• Frozen and Thawing on the Grief Journey

    Posted on February 7, 2012 by Cynthia Gossman in Coping With Grief.

    I recently had the privilege of attending a speaking engagement featuring Darci Sims. She spoke on Lessons in Grief. Even after 14 years of widowhood, personal and spiritual growth, and attending many seminars hearing different professionals speak on grief and mourning, I still find a hunger for knowledge and a thirst for information on bereavement and the human psyche. I left this speaking engagement enlightened and refreshed with a different perspective on many of the emotions and life adjustments one is thrust into after experiencing the loss of a loved one.

    SHOCK – First of all, what I am about to share is not measured in linear time. It is experienced randomly and most likely repetitively. It is a phase or a dimension, if you will, that has no predictability on its beginning or its end.

    I have experienced, read about and witnessed many widows and widowers experience shock. In general there is numbness, an ‘auto-pilot’ that is set in place after the immediate loss. Many experience disbelief and denial; “I can’t believe she’s gone, it doesn’t seem real”; “No, he will just walk through that door… he’s just on a business trip”. During my shock, I remember the ‘auto-pilot’ turned on for me and that ‘shock/auto-pilot’ is what enabled me to function involuntarily to go to the bathroom, get the kids up, dressed and on the bus, and just breath. Up until now, I had never really heard a term or been able to picture a visual until I listened to Darci Simms speak. She taught me from her perspective that it is as if we are frozen; frozen in time, frozen in emotions, frozen in thinking, frozen in our spirituality. What made the most sense was when she spoke of the thawing process.

    This would actually be a good science fair project for the kids… No two ice cubes will thaw exactly the same… say one has an air bubble in it… it may thaw more quickly. No two icicles on a tree will thaw exactly the same way… say one is on the sunny side of the tree and one is on the shade side of the tree. The metaphoric thawing process of the above can be affected by the original size, whether it’s in the sun or shade, what is the temperature of thawing, etc. Well our own thawing process has its own variables and circumstances, too; what kind of support system is available, what kind of pre-existing crisis was going on, what kind of secondary losses have accompanied the death, what was the relationship with the deceased, the nature of the death, etc.

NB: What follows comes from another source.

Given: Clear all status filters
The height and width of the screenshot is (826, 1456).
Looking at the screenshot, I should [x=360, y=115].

    When we are thrust into shock, we have become frozen solid as if FreezeMan, the super hero, has just blown his ice cold breath on us. We can stay this way for two minutes or two years. When the thawing begins, we begin to feel the pain. Have you ever experienced your fingers or toes ever going numb? Do you remember when they started thawing out? You could feel the pain of the needle pricks, remember? For some the frozen phase lasts a long while before they begin thawing toward healing. If the death was followed by a law suit, one may not begin to thaw until the legalities have been taken care of. If it was a death that is waiting on a toxicology report and the death certificate cannot be issued for several months, one can remain frozen. If it was a death in which both of you were in an accident together and your spouse’s funeral was taken care of while you were in the hospital/coma, one could remain frozen. If it was a military related death and there are delays in searching/finding the body; if you invested in a premature relationship; if you are alone and have no family, no church, no friends, no support system that has brought you to a safe place to publicly mourn your loss, you could stay frozen. Finding a safe place in which you are able to allow the thawing process happen is way to the healing.

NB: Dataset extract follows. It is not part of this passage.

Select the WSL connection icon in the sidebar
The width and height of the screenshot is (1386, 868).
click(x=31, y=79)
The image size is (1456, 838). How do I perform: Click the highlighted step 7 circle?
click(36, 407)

    The thawing process is also affected by repeat cold fronts, or grief bursts. Say an icicle is frozen solid after a wet snow storm. Then a 50 degree day comes and it starts thawing and melting. Then the very next night another storm front comes in and it’s frozen solid again. Sound a little familiar? Sound like the journey of going two steps forward and slammed 10 steps back? We are frozen, then thawing begins and we feel pain, then we are frozen again and thawing starts again and we feel pain again. This can be very annoying and nerve racking as well as painful because we feel at one point; okay this is getting a little better. I am able to catch my breath today. I am able to go through the day without crying. Then wham… that darn cold snow storm came in and we are buried frozen solid again and we feel, what’s wrong with me, I have been here before, I was doing so good, I thought this pain was done. This can also give you the sense of “Am I going crazy? No, you are simply thawing in baby steps on your journey to healing.

    There is hope…. after each long, cold, dark winter, there is a spring that follows carrying new growth and light and a summer to warm your spirit inside and out. Just as the seasons are a sure thing to come, so is our healing. It may not happen all in one season. We may have to go through more dark, cold, frozen days of winter periodically as this is a necessary part of the process. Always hold on to the hope of the spring and summer days.